Retrophin Sues Founder in Latest Fight Over Use of Funds

Retrophin Inc. sued its founder, Martin Shkreli, for $65 million, claiming he breached his duty of loyalty to the biopharmaceutical company in a long-running dispute over his use of corporate funds.

Shkreli, who left the company in September, is the target of investor lawsuits over his trading in Retrophin stock. In addition, the company, which develops treatments for diseases including muscular dystrophy, has conducted an internal investigation into his conduct and said it has also received a subpoena for information on Shkreli tied to a probe by federal prosecutors in Brooklyn, New York.

The complaint against Shkreli was filed Monday in Manhattan federal court. In it, Retrophin claims he engaged in self-dealing and alleges that he wrongly enriched himself with “sham consulting agreements,” used company money to fulfill outside obligations and caused Retrophin to breach convertible note agreements to enhance his position.

The lawsuit is “baseless and meritless,” Shkreli said in a phone interview. “We’re going to win. They still owe me a substantial amount of money.”

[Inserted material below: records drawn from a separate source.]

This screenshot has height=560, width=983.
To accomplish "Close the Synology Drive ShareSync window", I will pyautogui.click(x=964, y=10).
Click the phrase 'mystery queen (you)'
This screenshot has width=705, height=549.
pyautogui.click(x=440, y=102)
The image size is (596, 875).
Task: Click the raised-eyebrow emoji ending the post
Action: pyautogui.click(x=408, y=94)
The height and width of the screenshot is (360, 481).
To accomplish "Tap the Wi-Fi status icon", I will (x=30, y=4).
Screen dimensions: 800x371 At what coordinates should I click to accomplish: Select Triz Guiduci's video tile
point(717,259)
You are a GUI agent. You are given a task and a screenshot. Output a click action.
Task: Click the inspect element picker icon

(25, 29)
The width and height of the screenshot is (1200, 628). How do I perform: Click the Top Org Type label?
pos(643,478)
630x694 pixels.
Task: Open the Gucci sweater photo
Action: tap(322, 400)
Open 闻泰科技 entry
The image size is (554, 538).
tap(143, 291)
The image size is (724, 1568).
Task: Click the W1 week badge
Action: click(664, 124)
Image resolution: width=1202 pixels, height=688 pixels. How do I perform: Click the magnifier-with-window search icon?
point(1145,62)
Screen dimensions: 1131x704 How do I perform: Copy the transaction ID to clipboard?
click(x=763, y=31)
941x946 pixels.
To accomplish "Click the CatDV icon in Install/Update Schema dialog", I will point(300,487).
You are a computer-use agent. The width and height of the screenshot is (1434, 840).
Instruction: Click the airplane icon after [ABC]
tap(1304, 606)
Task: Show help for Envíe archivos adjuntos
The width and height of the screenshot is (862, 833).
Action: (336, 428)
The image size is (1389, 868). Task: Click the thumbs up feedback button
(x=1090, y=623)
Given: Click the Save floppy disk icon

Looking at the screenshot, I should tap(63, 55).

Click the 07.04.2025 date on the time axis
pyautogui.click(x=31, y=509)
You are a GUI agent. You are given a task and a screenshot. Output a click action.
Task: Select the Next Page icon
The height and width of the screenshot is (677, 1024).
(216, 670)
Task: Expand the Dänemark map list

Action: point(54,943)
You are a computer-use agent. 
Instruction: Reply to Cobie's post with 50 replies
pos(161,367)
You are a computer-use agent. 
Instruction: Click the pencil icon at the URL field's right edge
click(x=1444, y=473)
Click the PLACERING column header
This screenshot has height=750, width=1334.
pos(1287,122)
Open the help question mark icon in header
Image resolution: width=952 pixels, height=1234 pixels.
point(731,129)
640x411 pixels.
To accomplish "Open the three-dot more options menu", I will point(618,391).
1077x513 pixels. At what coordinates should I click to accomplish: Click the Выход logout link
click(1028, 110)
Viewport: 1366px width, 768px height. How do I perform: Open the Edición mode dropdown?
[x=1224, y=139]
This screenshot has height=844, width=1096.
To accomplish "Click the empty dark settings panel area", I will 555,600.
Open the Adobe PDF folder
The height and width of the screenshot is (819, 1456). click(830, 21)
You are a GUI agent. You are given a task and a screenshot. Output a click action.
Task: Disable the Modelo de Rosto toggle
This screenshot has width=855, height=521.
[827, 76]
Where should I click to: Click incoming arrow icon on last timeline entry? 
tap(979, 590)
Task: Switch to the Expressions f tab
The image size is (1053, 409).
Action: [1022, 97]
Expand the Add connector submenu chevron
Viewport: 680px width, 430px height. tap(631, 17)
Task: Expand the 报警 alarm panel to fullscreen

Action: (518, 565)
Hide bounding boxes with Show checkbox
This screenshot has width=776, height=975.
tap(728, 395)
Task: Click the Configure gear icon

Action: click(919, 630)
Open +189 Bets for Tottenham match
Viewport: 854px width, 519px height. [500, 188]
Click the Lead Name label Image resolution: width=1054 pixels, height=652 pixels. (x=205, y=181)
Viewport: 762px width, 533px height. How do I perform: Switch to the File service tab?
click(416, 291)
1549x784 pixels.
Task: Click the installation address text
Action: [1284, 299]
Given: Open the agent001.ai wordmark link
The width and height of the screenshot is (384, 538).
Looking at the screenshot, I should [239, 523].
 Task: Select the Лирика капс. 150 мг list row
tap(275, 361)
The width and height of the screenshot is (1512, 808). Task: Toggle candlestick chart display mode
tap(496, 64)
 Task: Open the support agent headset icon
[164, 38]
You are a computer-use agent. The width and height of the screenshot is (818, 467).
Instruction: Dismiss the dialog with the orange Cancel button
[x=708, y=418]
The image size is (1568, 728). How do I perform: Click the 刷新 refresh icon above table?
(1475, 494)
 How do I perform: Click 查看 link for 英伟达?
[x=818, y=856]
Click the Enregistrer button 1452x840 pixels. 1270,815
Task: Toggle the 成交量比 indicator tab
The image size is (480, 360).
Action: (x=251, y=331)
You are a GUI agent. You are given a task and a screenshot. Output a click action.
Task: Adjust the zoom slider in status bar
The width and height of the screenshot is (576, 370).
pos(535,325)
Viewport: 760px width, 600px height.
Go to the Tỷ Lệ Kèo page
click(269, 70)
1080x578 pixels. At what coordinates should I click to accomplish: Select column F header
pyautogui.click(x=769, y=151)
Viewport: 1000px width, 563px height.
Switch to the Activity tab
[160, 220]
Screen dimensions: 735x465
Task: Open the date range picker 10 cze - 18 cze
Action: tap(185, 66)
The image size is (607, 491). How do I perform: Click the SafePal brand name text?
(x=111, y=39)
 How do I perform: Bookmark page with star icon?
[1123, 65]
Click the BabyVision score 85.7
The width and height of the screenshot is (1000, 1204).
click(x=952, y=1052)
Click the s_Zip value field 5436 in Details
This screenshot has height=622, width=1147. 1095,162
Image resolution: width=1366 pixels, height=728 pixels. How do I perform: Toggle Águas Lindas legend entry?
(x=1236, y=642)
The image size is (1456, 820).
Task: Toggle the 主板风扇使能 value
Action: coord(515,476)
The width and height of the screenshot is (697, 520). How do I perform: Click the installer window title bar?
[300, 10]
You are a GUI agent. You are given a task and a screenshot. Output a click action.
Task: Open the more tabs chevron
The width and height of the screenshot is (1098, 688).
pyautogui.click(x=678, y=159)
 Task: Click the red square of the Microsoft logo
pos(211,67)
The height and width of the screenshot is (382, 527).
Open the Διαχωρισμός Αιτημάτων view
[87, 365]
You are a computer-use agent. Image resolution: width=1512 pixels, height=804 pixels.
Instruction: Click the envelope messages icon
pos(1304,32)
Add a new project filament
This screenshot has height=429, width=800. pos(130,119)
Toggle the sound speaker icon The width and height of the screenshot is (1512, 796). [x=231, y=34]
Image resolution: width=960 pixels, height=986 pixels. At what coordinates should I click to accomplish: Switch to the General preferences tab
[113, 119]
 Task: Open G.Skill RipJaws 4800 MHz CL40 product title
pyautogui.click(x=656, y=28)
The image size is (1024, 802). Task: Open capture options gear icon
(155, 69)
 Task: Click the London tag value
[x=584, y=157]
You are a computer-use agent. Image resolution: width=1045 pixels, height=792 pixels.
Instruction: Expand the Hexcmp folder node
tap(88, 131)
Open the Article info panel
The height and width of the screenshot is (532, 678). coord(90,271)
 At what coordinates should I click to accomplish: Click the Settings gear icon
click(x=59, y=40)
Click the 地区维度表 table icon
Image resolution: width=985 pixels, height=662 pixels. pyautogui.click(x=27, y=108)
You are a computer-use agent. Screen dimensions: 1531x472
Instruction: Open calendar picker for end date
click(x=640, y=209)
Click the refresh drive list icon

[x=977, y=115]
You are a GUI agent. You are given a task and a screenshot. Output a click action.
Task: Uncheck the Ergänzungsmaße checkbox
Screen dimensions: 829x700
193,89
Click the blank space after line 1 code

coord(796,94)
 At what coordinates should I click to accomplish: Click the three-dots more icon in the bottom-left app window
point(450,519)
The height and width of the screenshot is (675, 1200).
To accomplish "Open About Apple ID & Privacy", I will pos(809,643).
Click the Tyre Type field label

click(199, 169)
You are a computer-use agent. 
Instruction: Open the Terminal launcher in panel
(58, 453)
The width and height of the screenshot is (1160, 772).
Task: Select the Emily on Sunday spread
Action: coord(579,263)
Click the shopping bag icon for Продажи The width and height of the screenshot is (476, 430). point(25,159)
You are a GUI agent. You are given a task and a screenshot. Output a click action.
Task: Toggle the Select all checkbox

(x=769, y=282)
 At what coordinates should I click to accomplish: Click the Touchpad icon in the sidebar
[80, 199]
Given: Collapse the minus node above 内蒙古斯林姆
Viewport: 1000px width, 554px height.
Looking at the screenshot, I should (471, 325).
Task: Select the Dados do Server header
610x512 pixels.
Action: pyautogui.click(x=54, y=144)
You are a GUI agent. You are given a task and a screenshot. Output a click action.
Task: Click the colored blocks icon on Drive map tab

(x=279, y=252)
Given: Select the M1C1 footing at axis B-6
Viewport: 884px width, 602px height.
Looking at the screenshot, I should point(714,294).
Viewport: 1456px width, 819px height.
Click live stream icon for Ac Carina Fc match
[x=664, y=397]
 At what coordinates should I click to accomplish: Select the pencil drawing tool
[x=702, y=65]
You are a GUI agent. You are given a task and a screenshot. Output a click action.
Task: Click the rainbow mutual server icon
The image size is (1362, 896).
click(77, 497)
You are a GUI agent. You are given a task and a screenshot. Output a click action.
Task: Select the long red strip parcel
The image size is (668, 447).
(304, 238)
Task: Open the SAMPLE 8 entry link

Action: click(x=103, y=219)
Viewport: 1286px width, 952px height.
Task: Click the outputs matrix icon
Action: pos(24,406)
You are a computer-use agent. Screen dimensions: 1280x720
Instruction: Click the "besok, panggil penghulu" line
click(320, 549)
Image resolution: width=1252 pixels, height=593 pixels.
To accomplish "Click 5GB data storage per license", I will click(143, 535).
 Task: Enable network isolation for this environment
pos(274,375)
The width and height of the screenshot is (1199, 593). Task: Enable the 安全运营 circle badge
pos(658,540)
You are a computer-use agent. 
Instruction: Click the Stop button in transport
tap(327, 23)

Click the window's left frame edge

The case is Retrophin Inc. v. Shkreli, 15-cv-06451, U.S. District Court, Southern District of New York (Manhattan).

Eletrobras Sued by U.S. City Over Brazilian Bribery Scheme

Brazil’s state-owned electric company, Centrais Eletricas Brasileiras SA, was sued by the city of Providence, Rhode Island, over claims that it failed to tell investors of a massive bribery and kickback scheme.

Providence filed the lawsuit Saturday in Manhattan federal court over money allegedly siphoned from a nuclear reactor and two dam projects. According to the complaint, billions of dollars paid by Eletrobras to construction and service contractors were diverted to company executives and Brazil’s Worker’s Party.

The filing may be the first against Eletrobras by an institutional investor in the U.S. An earlier suit was filed in the same court by an individual Eletrobras investor.

The case is City of Providence v. Centrais Eletricas Brasileiras SA, 15-cv-06434, U.S. District Court, Southern District of New York (Manhattan).